A New Document Model

DocumentGroup and FileDocument carried SwiftUI’s document apps for years, but the read and write sides were entangled in a single conformance. iOS 27 splits them. Reading and writing are now separate protocols, the on-disk logic is its own layer, and a read-write type composes both.

The two top-level protocols are ReadableDocument and WritableDocument:⁶⁷

protocol ReadableDocument : AnyObject
protocol WritableDocument : AnyObject

A read-only type conforms to ReadableDocument alone. A read-write type conforms to both, and Apple provides a Document typealias that bundles the two so you can adopt the pair without naming each one.⁶⁷ Both are class-bound (: AnyObject), which is the visible signal that documents are reference types in this model.

The actual disk I/O moves into a reader and a writer abstraction, DocumentReader and DocumentWriter, each parameterized by the snapshot type your document serializes:⁸⁹

protocol DocumentReader<Snapshot>
protocol DocumentWriter<Snapshot>

Most apps never implement those by hand. For documents of small and medium size that need no custom logic, SwiftUI ships FileWrapperDocumentReader and FileWrapperDocumentWriter, each backed by a file wrapper and described by Apple as the efficient choice for the simple case:¹⁰¹¹

struct FileWrapperDocumentReader<Snapshot>
struct FileWrapperDocumentWriter<Snapshot>

Tying the open document together is URLDocumentConfiguration, a main-actor class that holds the settings and properties of an open document:¹²

@MainActor final class URLDocumentConfiguration

Export flows through an updated fileExporter that takes a WritableDocument whose writer targets a URL:²⁸

nonisolated func fileExporter<D>(
    isPresented: Binding<Bool>,
    document: D?,
    contentType: UTType? = nil,
    defaultFilename: String? = nil,
    onCompletion: @escaping (Result<URL, any Error>) -> Void,
    onCancellation: (() -> Void)? = nil
) -> some View where D : WritableDocument, D.Writer.Destination == URL

The constraint D.Writer.Destination == URL is the load-bearing part: the exporter only accepts a writable document whose writer writes to a URL, which is exactly the file-on-disk case the system dialog handles. Apple documents the lifecycle precisely: the dialog appears only when document is non-nil, isPresented is set to false before onCompletion runs, and a user cancellation sets isPresented to false and calls onCancellation.²⁸ The split between readable and writable is what lets a viewer-only feature import a document without ever conforming to the write side.

Toolbars That Decide What Survives

Toolbars run out of room. A compact-width iPhone, a resized Mac window, or an active search field can all leave fewer slots than you have controls. Before iOS 27, the framework made the eviction decisions for you. Now you make them.

ToolbarOverflowMenu is the explicit overflow surface. Apple describes it as actions that are always placed in the toolbar’s overflow menu regardless of toolbar mode, platform, or customizability, and on iOS and visionOS that content lands in the overflow menu in the navigation bar:¹³

nonisolated struct ToolbarOverflowMenu<Content> where Content : View

For the controls that should resist overflow, the new topBarPinnedTrailing placement pins an item to the trailing edge of the toolbar:¹⁴

static let topBarPinnedTrailing: ToolbarItemPlacement

The nuance Apple documents is that pinned items only move to the overflow menu when search is active and there isn’t enough room, and on iOS and visionOS the top bar is the navigation bar.¹⁴ So topBarPinnedTrailing is for the one or two controls you never want buried unless search forces the issue.

Stated task A ::
Answer these questions using the article on SwiftUI documents and toolbars, one line per answer:
(i) What are the two top-level protocols?
(ii) What does URLDocumentConfiguration hold?
(iii) Under what conditions do items placed with topBarPinnedTrailing move to the overflow menu?
Stated task B ::
Reproduce the part of the article on SwiftUI documents and toolbars starting at "A New Document" and ending at "in this model.".
Stated task C ::
Proceed with the article on SwiftUI documents and toolbars, writing on from its final sentence.

Stored data ::
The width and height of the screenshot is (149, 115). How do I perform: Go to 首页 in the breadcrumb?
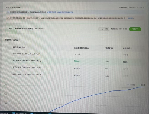pos(7,8)
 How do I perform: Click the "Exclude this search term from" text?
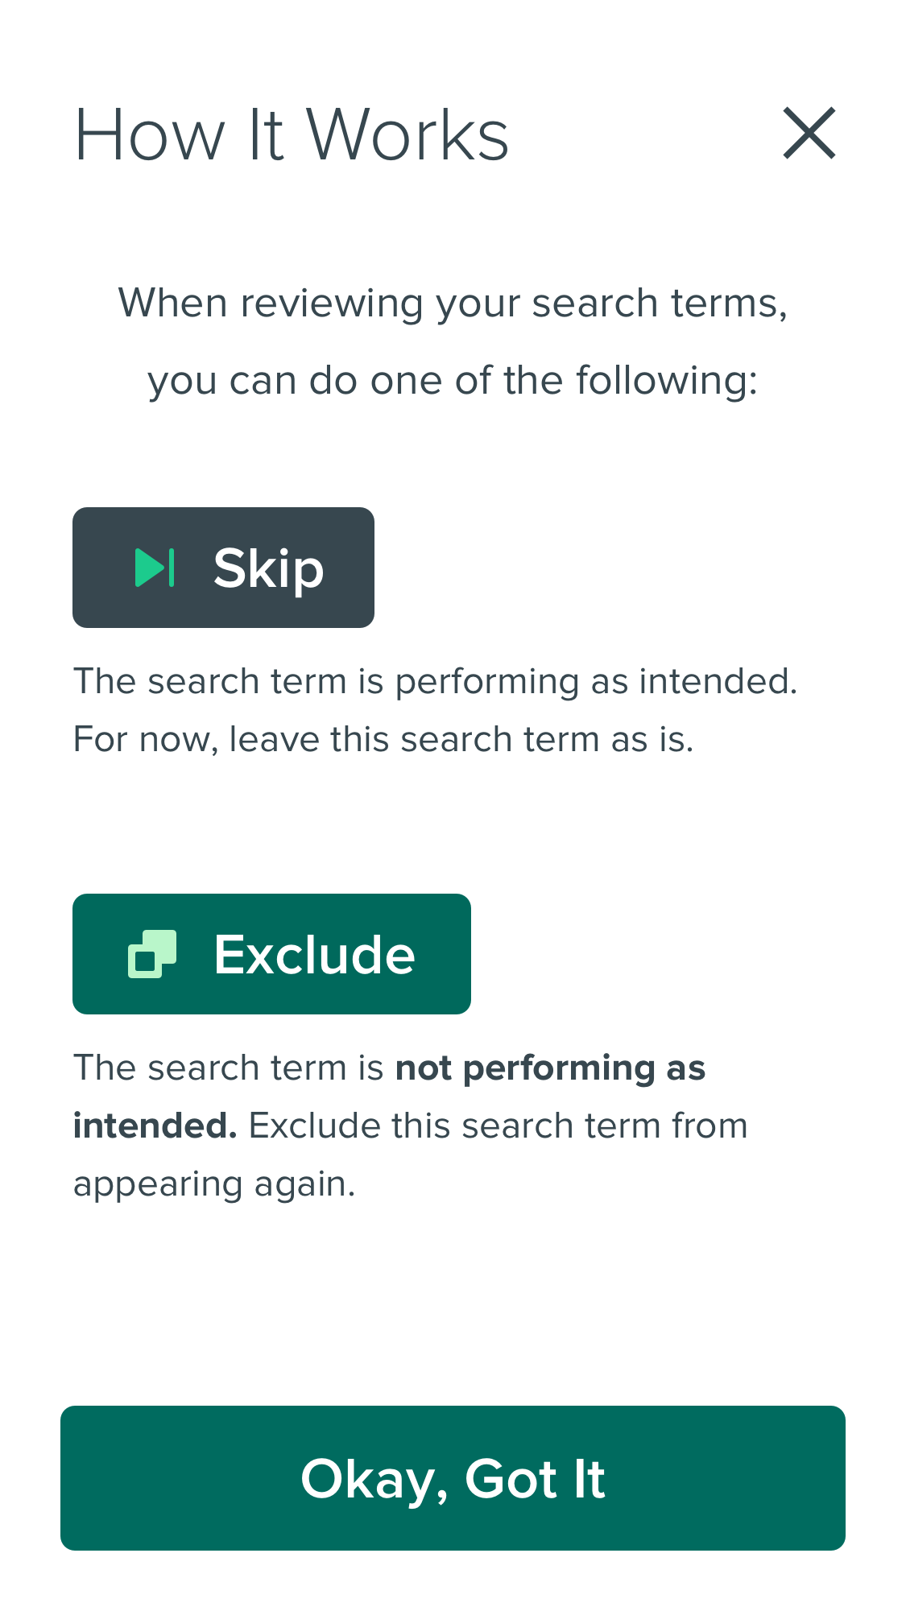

Response A ::
(i) ReadableDocument and WritableDocument.
(ii) The settings and properties of an open document.
(iii) Only when search is active and there isn't enough room.

Response B ::
A New Document Model

DocumentGroup and FileDocument carried SwiftUI’s document apps for years, but the read and write sides were entangled in a single conformance. iOS 27 splits them. Reading and writing are now separate protocols, the on-disk logic is its own layer, and a read-write type composes both.

The two top-level protocols are ReadableDocument and WritableDocument:⁶⁷

protocol ReadableDocument : AnyObject
protocol WritableDocument : AnyObject

A read-only type conforms to ReadableDocument alone. A read-write type conforms to both, and Apple provides a Document typealias that bundles the two so you can adopt the pair without naming each one.⁶⁷ Both are class-bound (: AnyObject), which is the visible signal that documents are reference types in this model.

Response C ::
When the choice is relative rather than absolute, visibilityPriority(_:) on ToolbarContent ranks items so the framework knows the eviction order:¹⁵

@MainActor @preconcurrency
func visibilityPriority(_ priority: ToolbarItemVisibilityPriority) -> some ToolbarContent

Apple’s rule: when toolbar space is limited, items with a lower priority move into the overflow menu before items with a higher priority.¹⁵ An important control can sit at the trailing edge yet still be shown as the window shrinks. Paired with topBarPinnedTrailing and ToolbarOverflowMenu, you now have a full vocabulary for graceful degradation: pin the essential, prioritize the rest, and route the always-secondary into overflow.

One related modifier ties the toolbar to scroll behavior and to the Liquid Glass chrome that iOS 26 introduced. toolbarMinimizeBehavior(_:for:) enables toolbar minimization in response to scrolling, and Apple notes that when the navigation bar minimizes, an integrated top tab bar minimizes with it:²⁹

nonisolated func toolbarMinimizeBehavior(
    _ behavior: ToolbarMinimizeBehavior,
    for bars: ToolbarPlacement...
) -> some View

The supported placement is the navigation bar, and by default the safe area adjusts as the bar minimizes.²⁹ If you adopted Liquid Glass toolbars and wanted them to recede as the user reads, this is the modifier that does it.

Item-Based Alerts And Error Presentation

SwiftUI’s alert API has long had a boolean form (alert(_:isPresented:)) that forces you to stash the alert’s data in a separate @State alongside the presentation flag. iOS 27 adds the item-based forms that the sheet and popover APIs already had, so the data is the trigger.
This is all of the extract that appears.